Quote the material below word for word, leaving out the pictures.
┌──
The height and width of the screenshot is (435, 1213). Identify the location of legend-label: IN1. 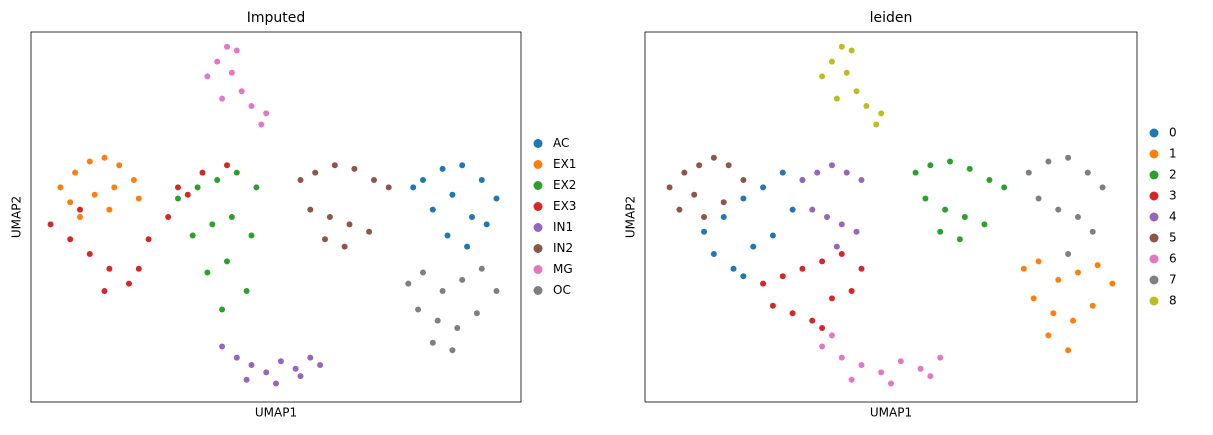
(563, 227).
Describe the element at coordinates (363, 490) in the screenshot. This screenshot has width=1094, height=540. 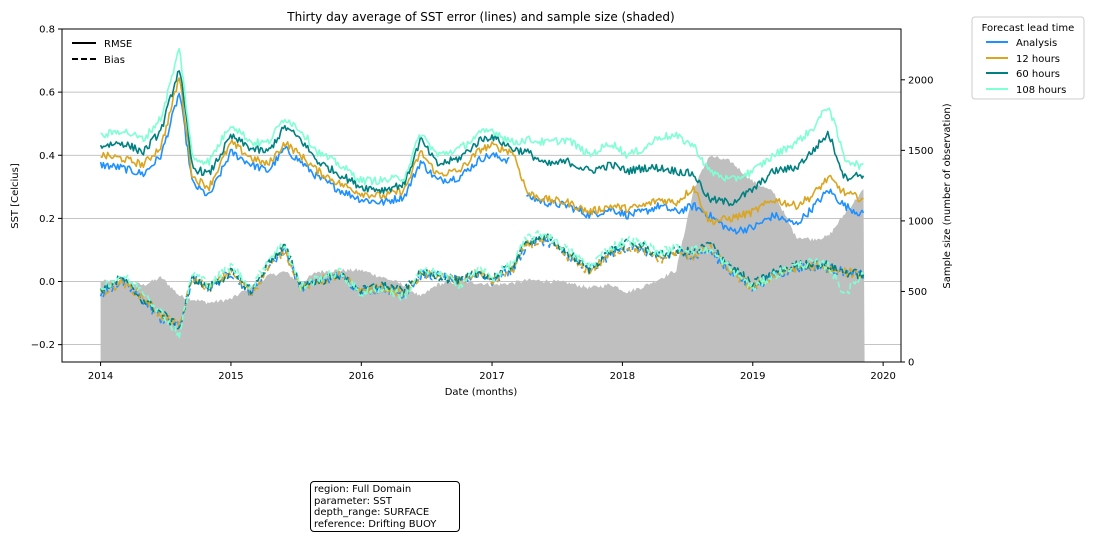
I see `info-region: region: Full Domain` at that location.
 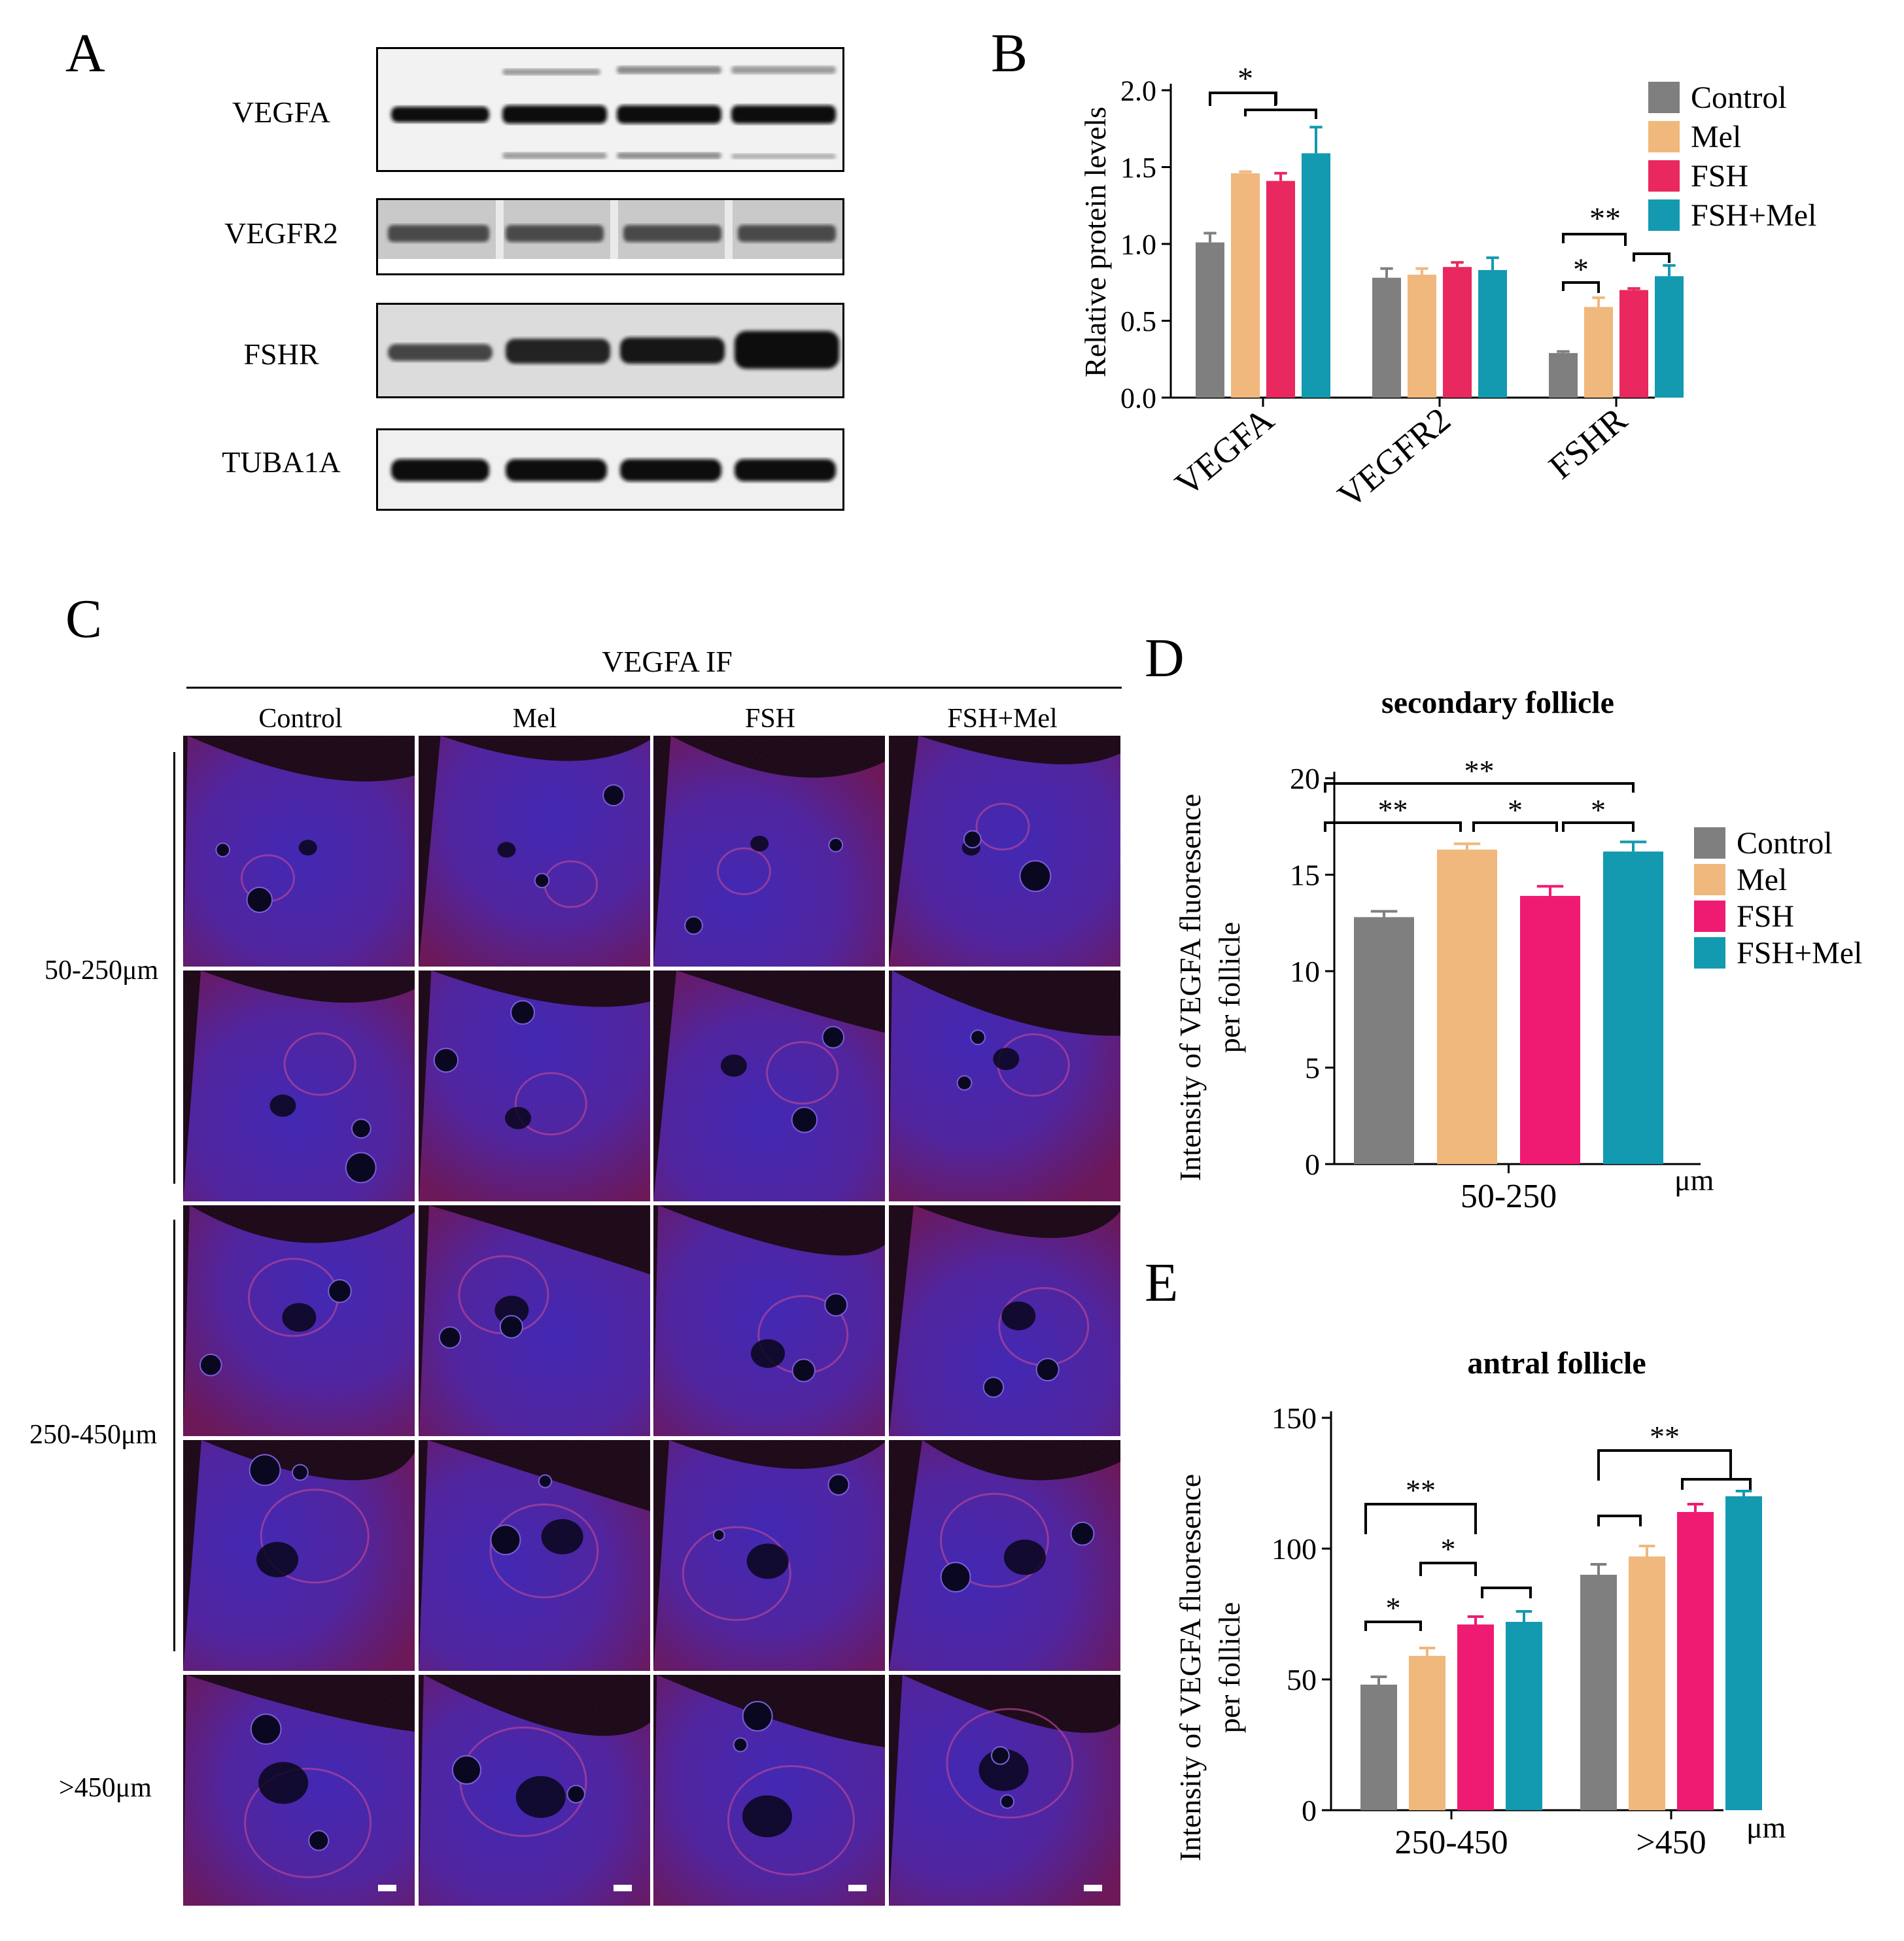 What do you see at coordinates (1754, 216) in the screenshot?
I see `legend-label-fsh-mel: FSH+Mel` at bounding box center [1754, 216].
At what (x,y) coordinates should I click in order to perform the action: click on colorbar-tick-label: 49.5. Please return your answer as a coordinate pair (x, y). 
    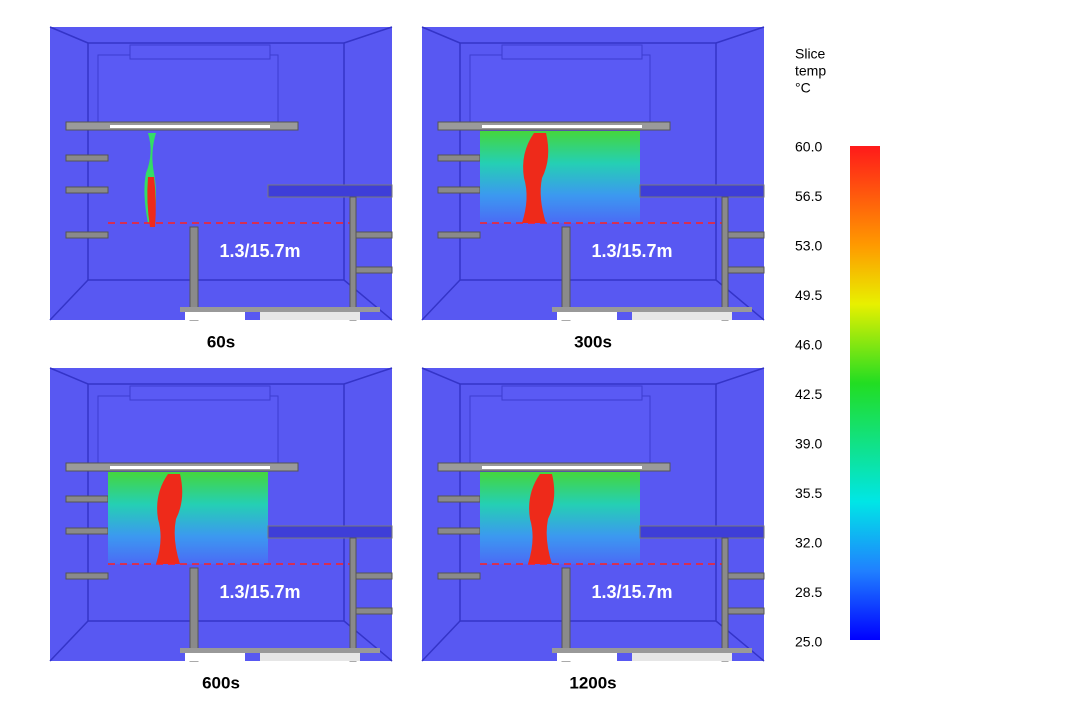
    Looking at the image, I should click on (808, 295).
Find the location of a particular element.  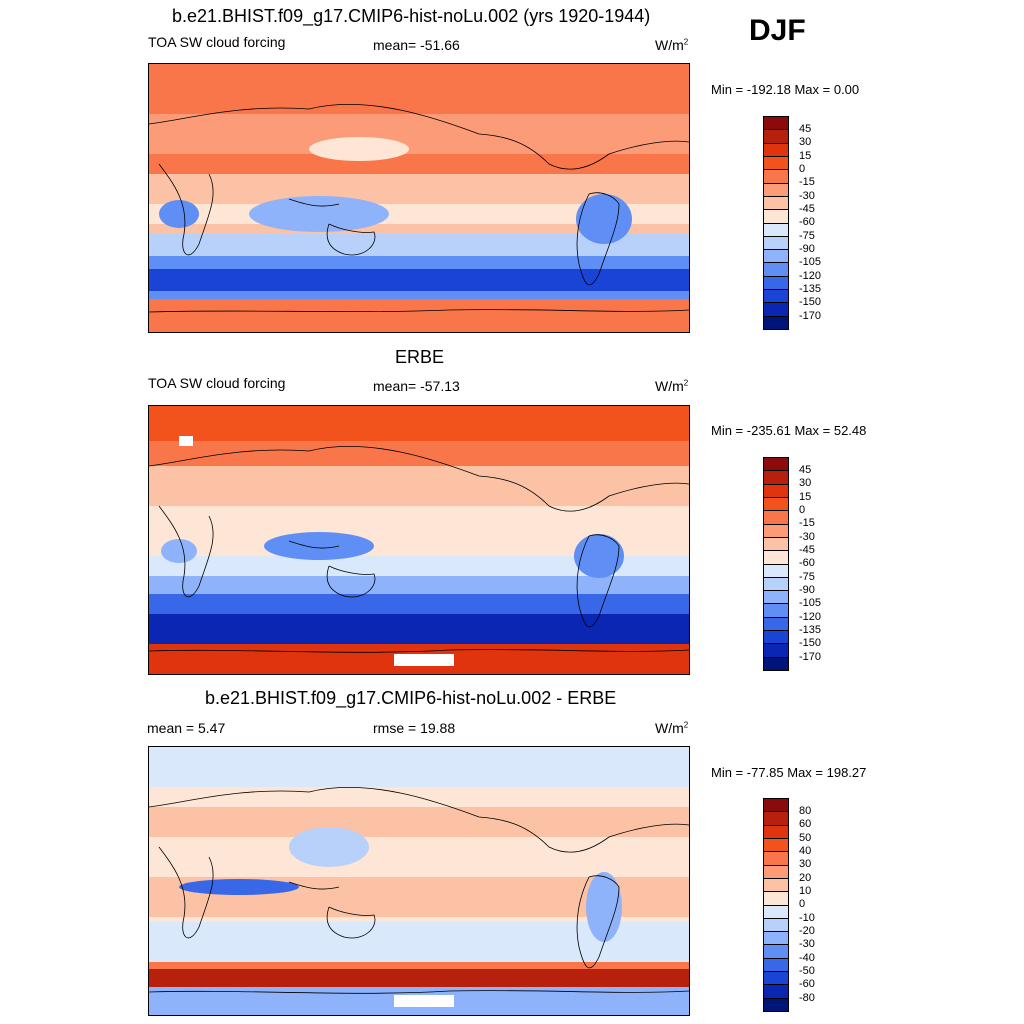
└──
▸ **Response for this exercise**:
The height and width of the screenshot is (435, 1213). Identify the location of legend-label: IN1. 
(563, 227).
Describe the element at coordinates (363, 490) in the screenshot. This screenshot has width=1094, height=540. 
I see `info-region: region: Full Domain` at that location.
  What do you see at coordinates (1754, 216) in the screenshot?
I see `legend-label-fsh-mel: FSH+Mel` at bounding box center [1754, 216].
At what (x,y) coordinates should I click in order to perform the action: click on colorbar-tick-label: 49.5. Please return your answer as a coordinate pair (x, y). 
    Looking at the image, I should click on (808, 295).
Find the location of a particular element.  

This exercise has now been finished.